On the other side of the country, more than 3,000 miles away, Oregon State was looking for someone who just wanted the job after finishing 6-25, including 0-18 in the league. The Beavers even lost to Division II Alaska-Fairbanks. At least three candidates — it’s rumored as many 30 coaches were contacted — had already turned down what was then the PAC-10’s worst job.
As Oregon State was reeling from those rejections, Robinson’s agent reached out to Beavers athletic director Bob De Carolis. Robinson didn’t have the experience typical of most other big-time college coaches, but the Beavers were open to trying something different.
There were skeptics close to home. “Robinson has one winning season as a head coach,” wrote The Oregonian’s longtime sports columnist John Canzano. “It’s a ridiculous hire.”
OSU President Edward Ray told ESPN.com that De Carolis, who didn’t respond to numerous requests for an interview, did not tell him about their new coach’s famous family ties until late in the process. “And I said, ‘You know what, if he doesn’t win some basketball games, nobody is going to give a damn who his brother-in-law is.'”

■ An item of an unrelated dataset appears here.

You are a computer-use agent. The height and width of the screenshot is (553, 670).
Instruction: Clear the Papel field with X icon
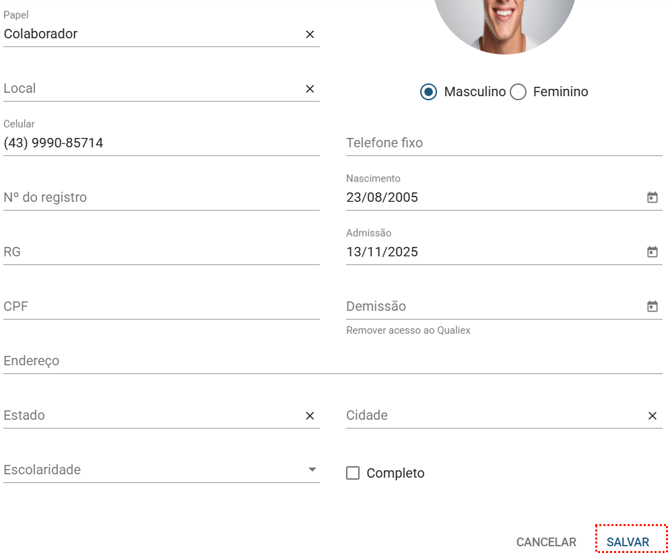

Photograph by Leah Nash for BuzzFeed
Robinson entered Roberto Nelson’s life during an especially wrenching period. Only a couple months before Nelson’s senior year of high school, his father Bruce Nelson was sent to prison for a sex offense.The case was big news in Santa Barbara, where Roberto was one of the city’s most-celebrated athletes and his father was an assistant basketball coach at the same high school. Bruce Nelson, himself a former high school star and college athlete, had poured much of his life into the development of his only son. Their relationship was first detailed in the book Play Their Hearts Out, a look at the sleazy side of the youth basketball circuit by Pulitzer Prize-winning journalist George Dohrmann.
After Roberto's father was sent to prison, his grades suffered, putting his college eligibility in jeopardy. He endured numerous slights at school. He ached for his father.
Then he met Robinson, who was a model for balancing athletics and academics. “He stepped in and picked up that void and helped Roberto keep his head,” Bruce Nelson told BuzzFeed.
Yet when Roberto committed to Oregon State, his father was disappointed. He wanted him to go to a traditional powerhouse, Ohio State, near where Bruce was raised and still has family, or UCLA. Of course, Bruce Nelson was in no position to help or advise his son from prison. Even today, his disappointment lingers.
“That just came too far out of left field,” said the elder Nelson, who was released from Tehachapi State Prison in December 2011 and remains in Santa Barbara, looking for work as a coach again. “When you look at the schools he could have gone to, you kind of have to scratch your head. I didn’t think Roberto could go there and resurrect things.”